By Dr AbdelGadir Warsama Ghalib, Legal Counsel

Many times, there were very important Court judgments against directors in big companies in many countries. The Courts, in such judgments, concluded that the Board members were negligent, not honest and failed to meet their duty and therefore they are personally fully responsible to cover all loses \ debts of the company. Such important rulings put down important judicial precedents and give red light to all Board members \ directors in all companies to be fully vigilant and very careful in performing their corporate legal and fiduciary duties.
Legally speaking, company directors have no immunity in cases of gross negligence or criminal offences or acts or omissions performed in bad faith with criminal intention. However, in such instances, we have to say Board members could face criminal or civil liability or both at one time.
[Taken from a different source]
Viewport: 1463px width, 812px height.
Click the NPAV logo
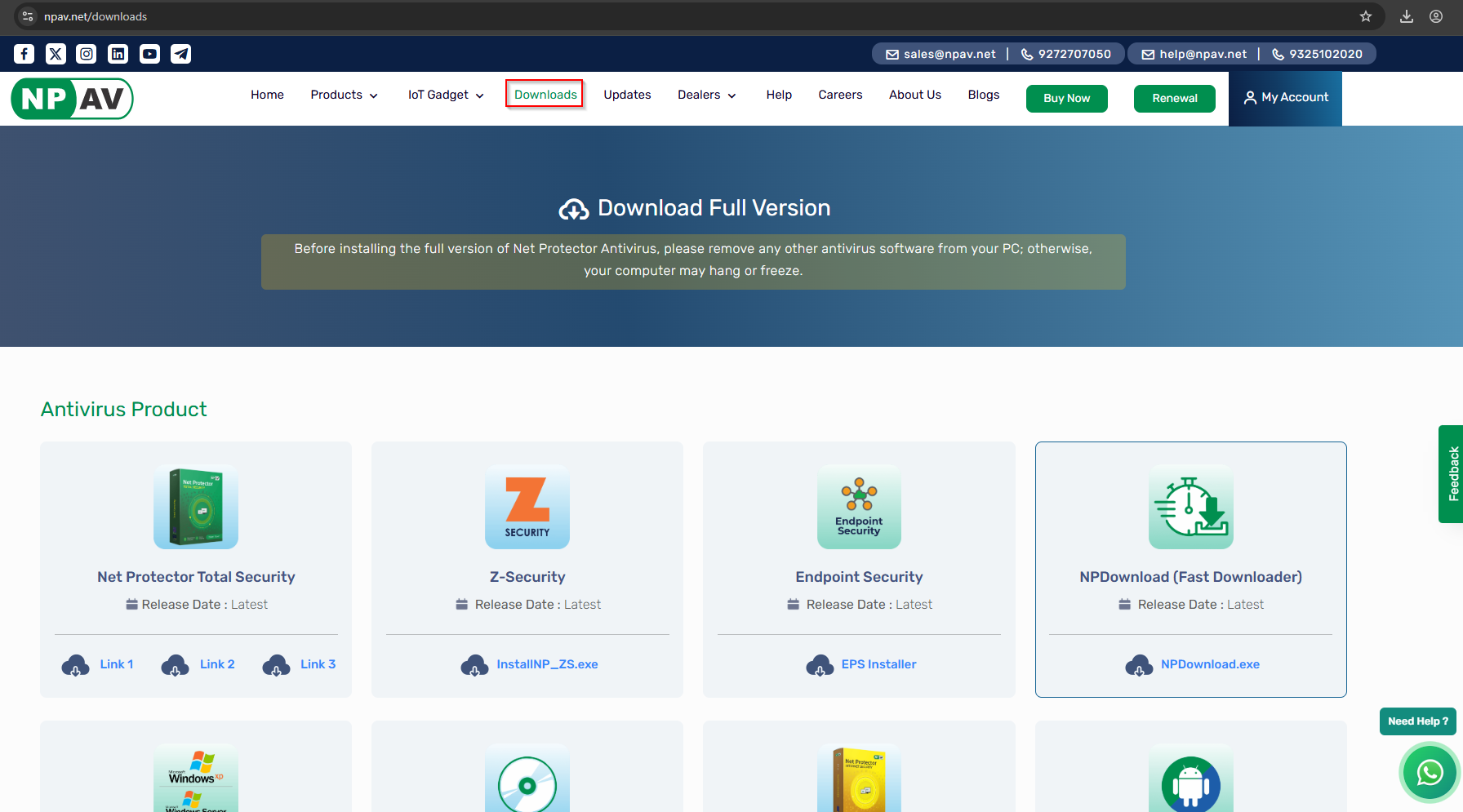[72, 98]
Legally, there is distinction between the civil liability of such members \ directors and their criminal responsibility. By all means, tort-feasors shall not rejoice and assume that they are free and not questionable for their tortuous wrongdoing and malpractices. The law is very clear here, however, we need proper application of the law to maintain the spirit and rule of the law all through.
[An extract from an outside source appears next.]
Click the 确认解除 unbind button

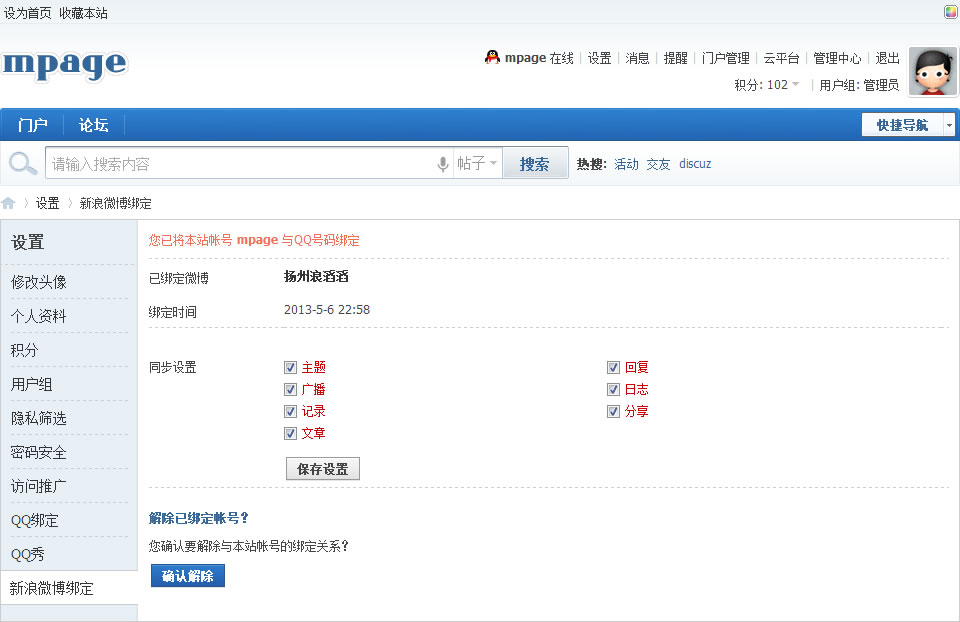pyautogui.click(x=187, y=575)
Regarding the responsibility of Board directors, any shareholder or the company or other related third parties could lodge a claim of negligence \ fraud versus any member or all members of the Board of Directors for alleged charges. This shows that the intention of the legislature is very wide to curb and supervise all responsibilities of such important group. Any member of the Board of Directors could be prosecuted by any aggrieved person at any time, for any offence(s) committed by him during his tenure regarding criminal acts. Offences committed by members of the Board of Directors, of course, are unlimited and uncountable. However, the most common offences in relation to Board members could be criminal breach of trust, misappropriation, theft, criminal fraud, criminal negligence, counterfeit, forgery, false information, leakage of sensitive confidential info, conflict of interest, etc. Such illegal illicit acts could harm the company very gravely to the extent of bankruptcy or immediate closure or otherwise.
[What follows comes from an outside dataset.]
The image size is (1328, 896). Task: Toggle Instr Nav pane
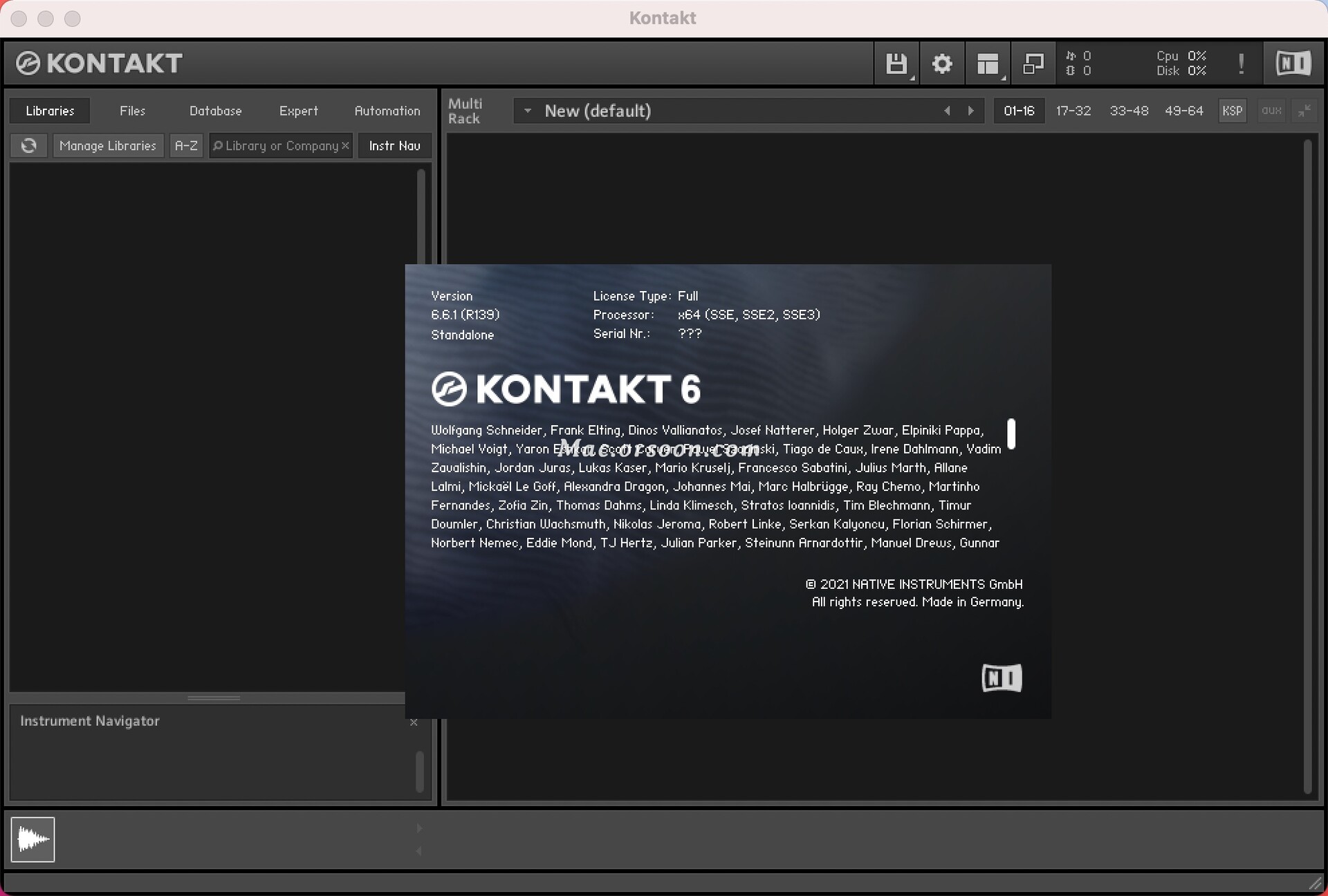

From above, we conclude that, civil and or criminal proceedings could be taken at certain instances against members of the Boards of Directors, who are in need to be aware of this and to alert all connected members from such consequences including their rights and obligations. At the same time, shareholders and stakeholders at large are to know their rights and to work for their existence and implementation by the Board directors all through the span tenure of the company. All should stand firmly against reckless dishonest criminal directors, to protect themselves, their company and society.